▸ **THE PROBLEM**
Copy every line of the records below word for word, and leave the pictures out of your answer.

━━━ MATERIAL FOR THIS TASK ━━━

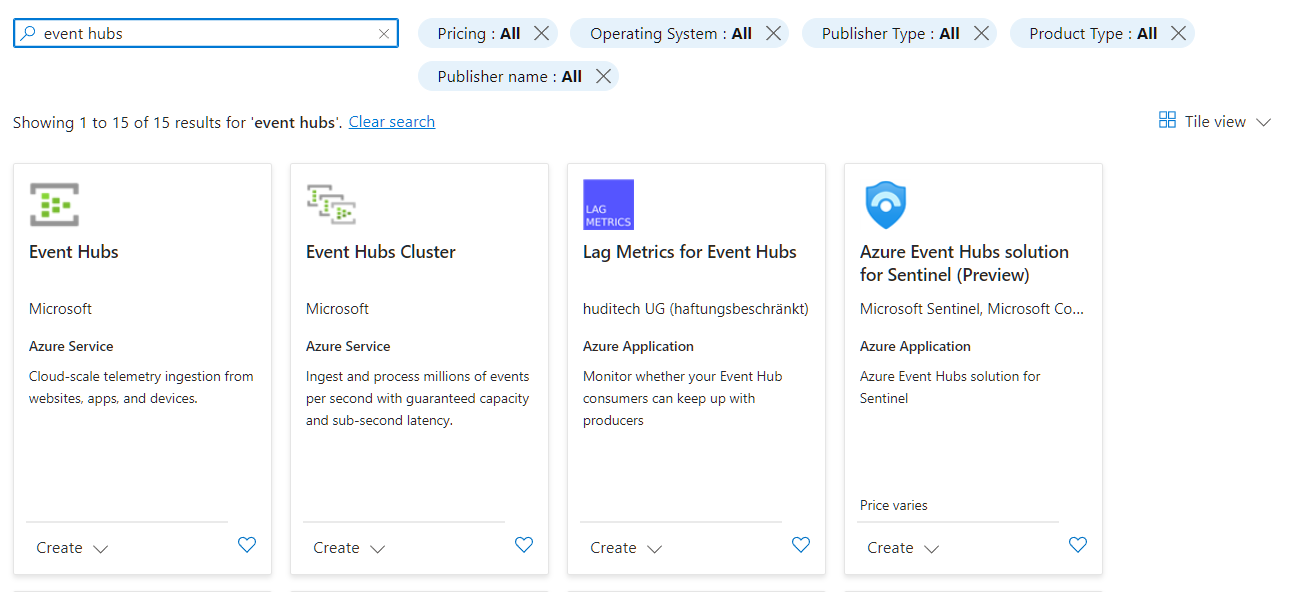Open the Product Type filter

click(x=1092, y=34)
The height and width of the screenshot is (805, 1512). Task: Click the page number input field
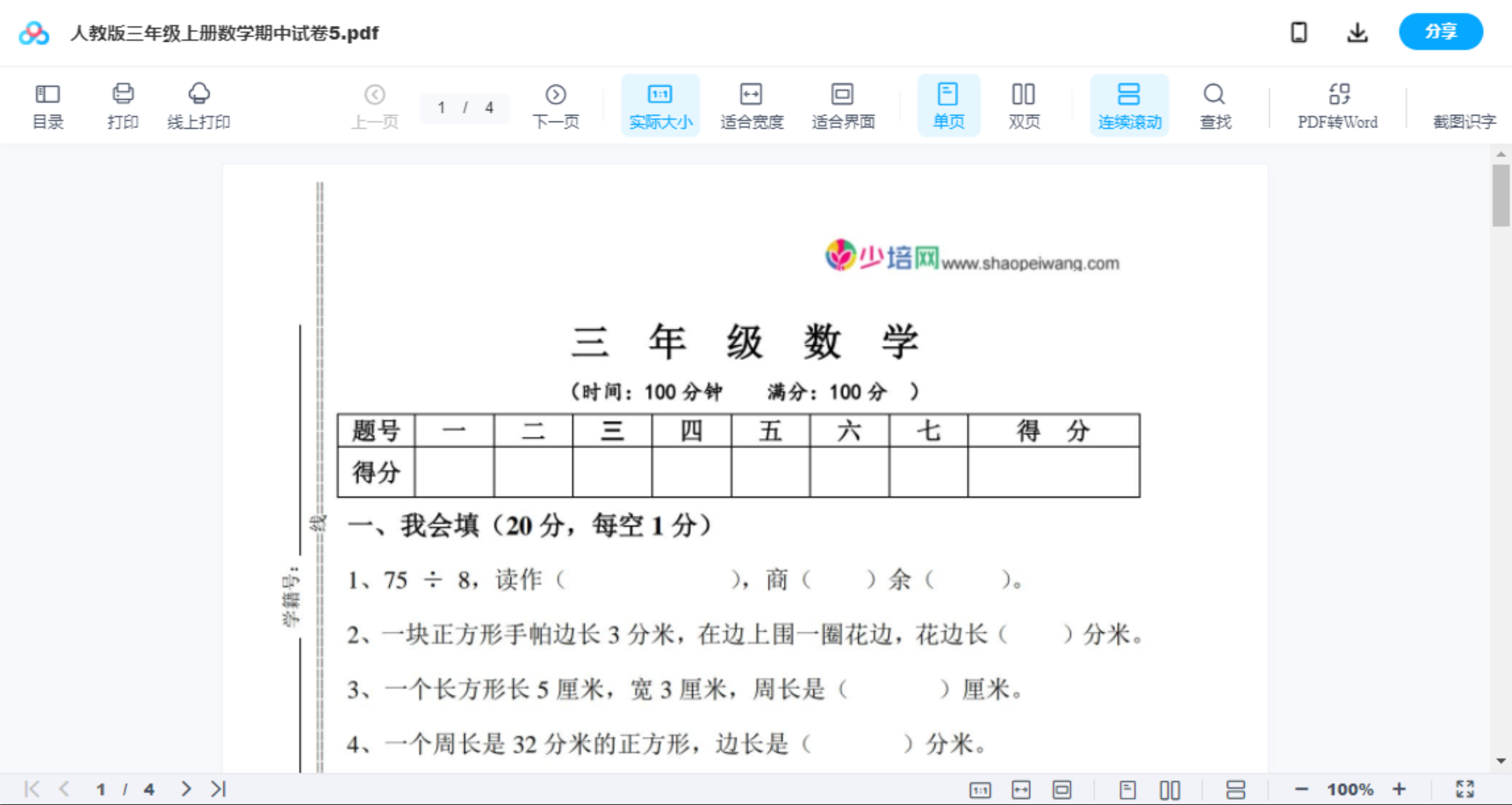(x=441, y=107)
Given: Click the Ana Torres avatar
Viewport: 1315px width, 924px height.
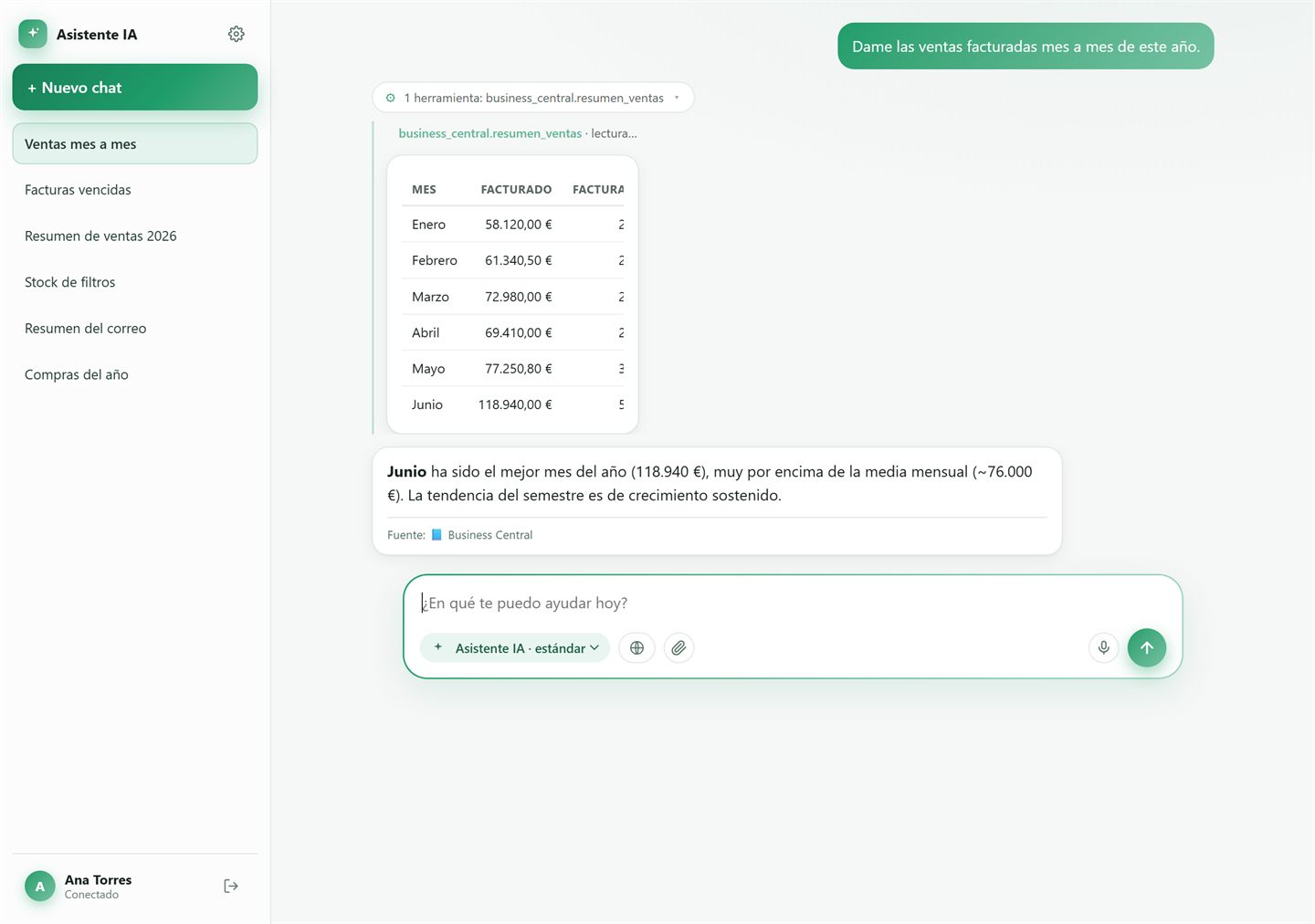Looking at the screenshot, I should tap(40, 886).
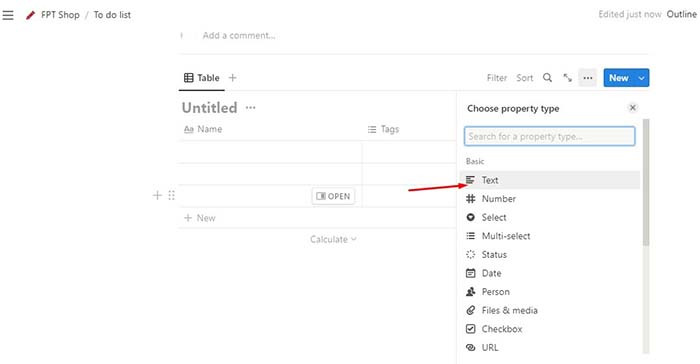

━━━

▸ **EXERCISE SOLUTION**
Open the Product Type filter

click(x=1092, y=34)
The height and width of the screenshot is (805, 1512). Task: Click the page number input field
(x=441, y=107)
Given: Click the Ana Torres avatar
Viewport: 1315px width, 924px height.
Looking at the screenshot, I should tap(40, 886).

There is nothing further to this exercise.